▶ **WORK TASK**:
Without the pictures, write out all the lines below exactly as they appear.

─── RECORDS FOR THE TASK

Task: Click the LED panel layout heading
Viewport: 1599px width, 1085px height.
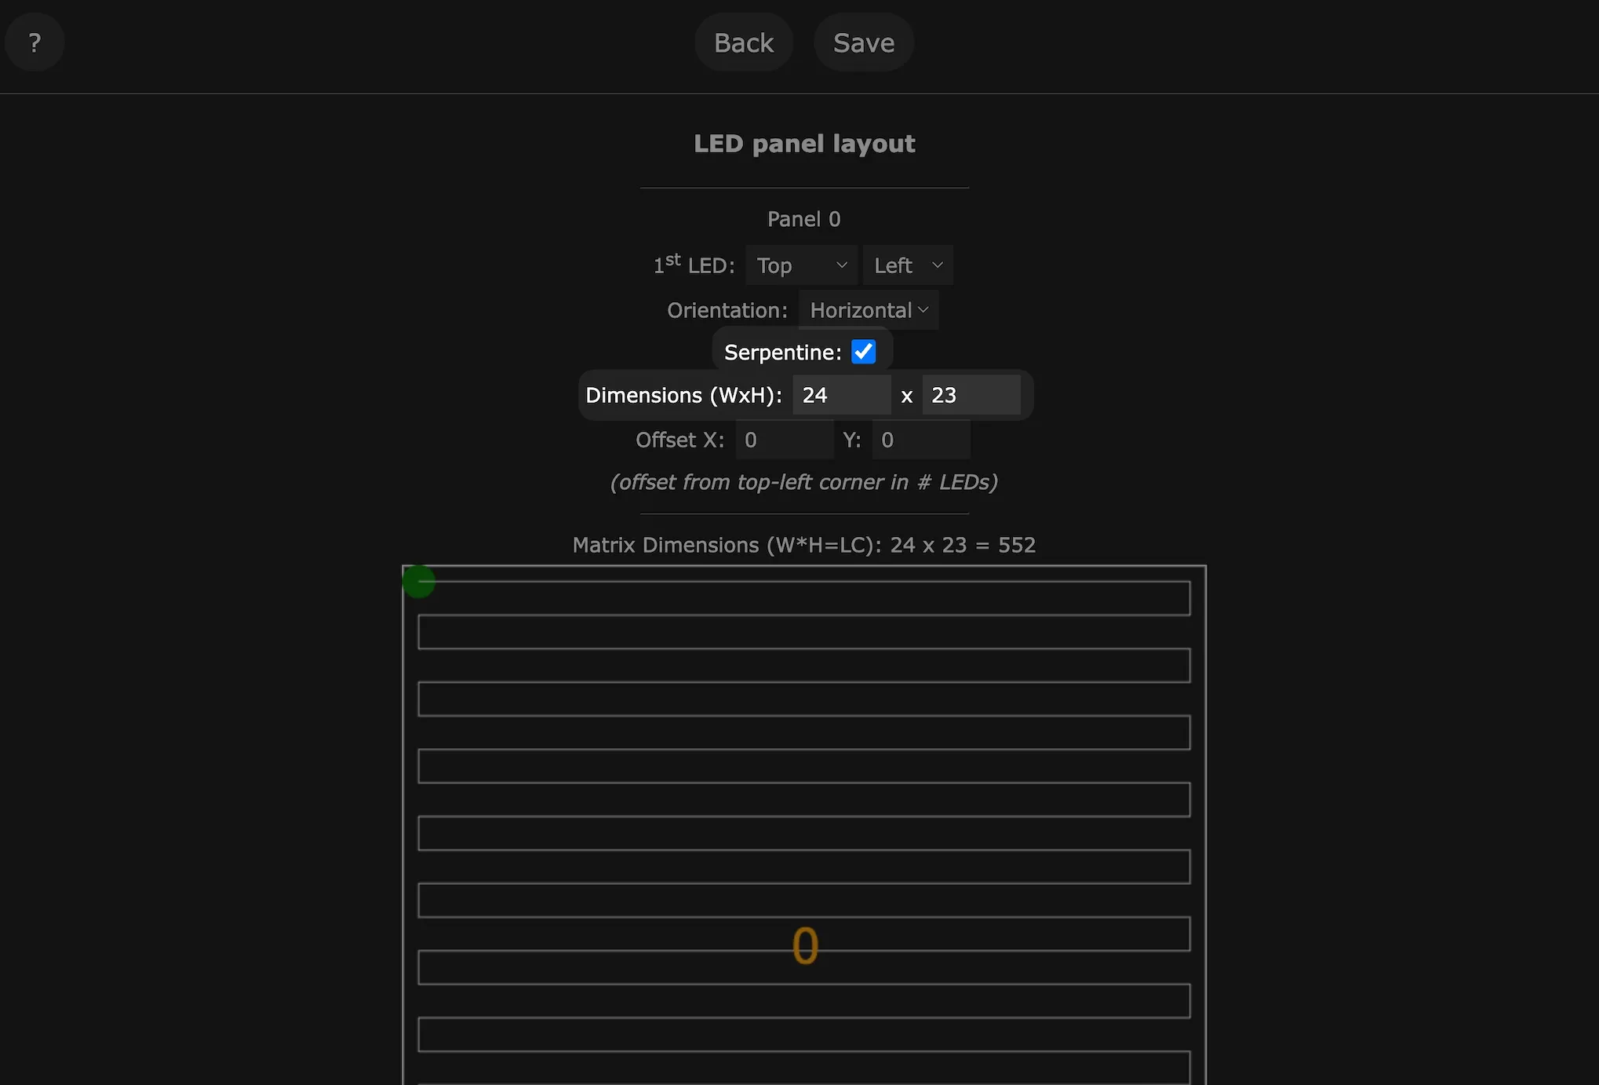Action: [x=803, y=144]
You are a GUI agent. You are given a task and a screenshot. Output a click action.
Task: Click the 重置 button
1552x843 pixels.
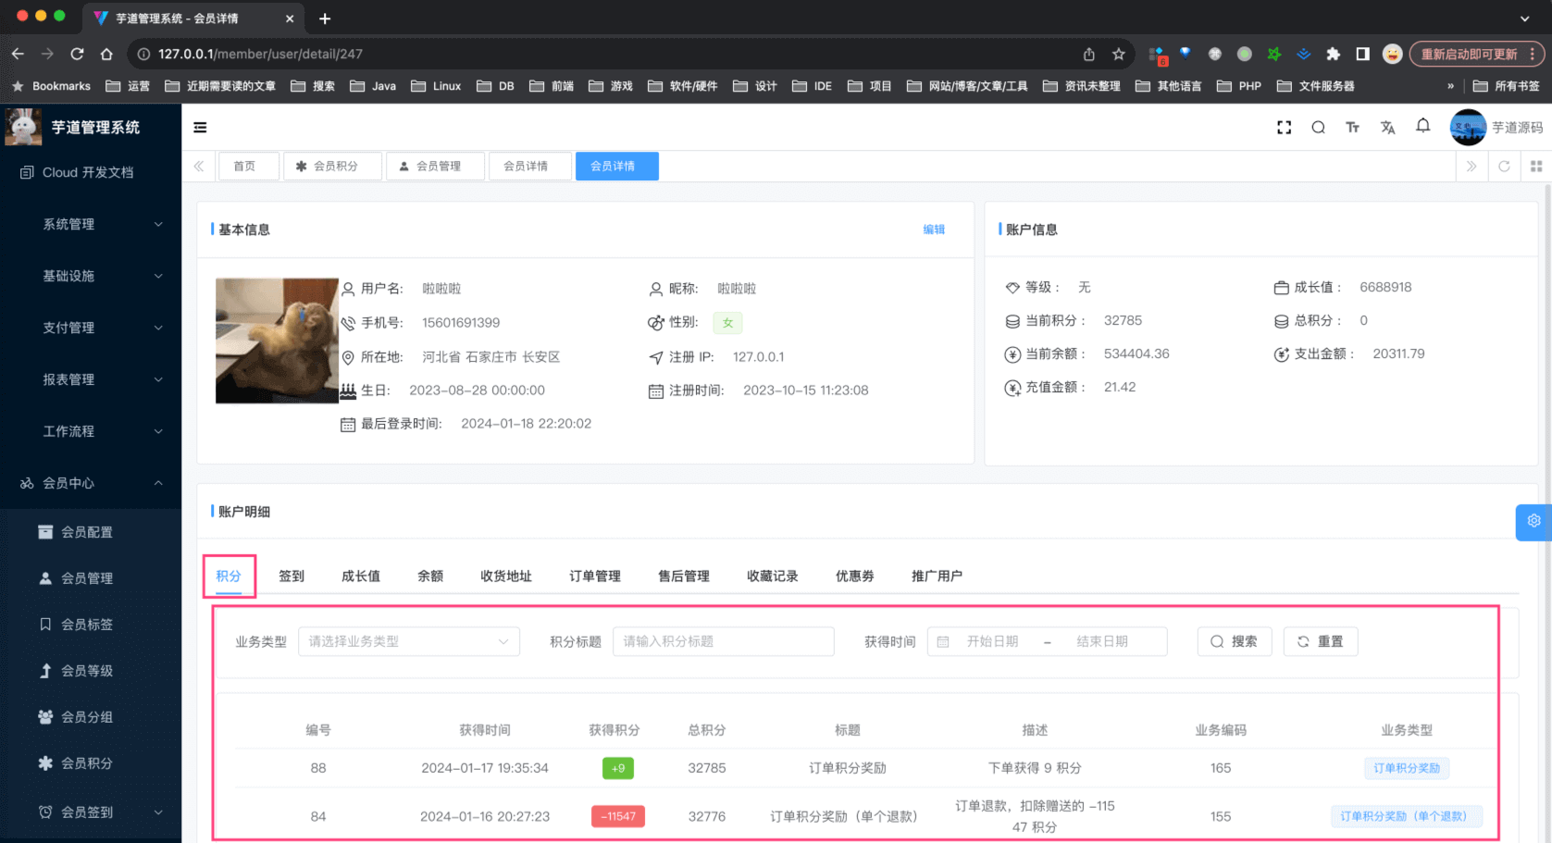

──────

▶ **ANSWER FOR THIS EXERCISE**:
Task: Click the LED panel layout heading
Viewport: 1599px width, 1085px height.
Action: [x=803, y=144]
You are a GUI agent. You are given a task and a screenshot. Output a click action.
Task: Click the 重置 button
1552x843 pixels.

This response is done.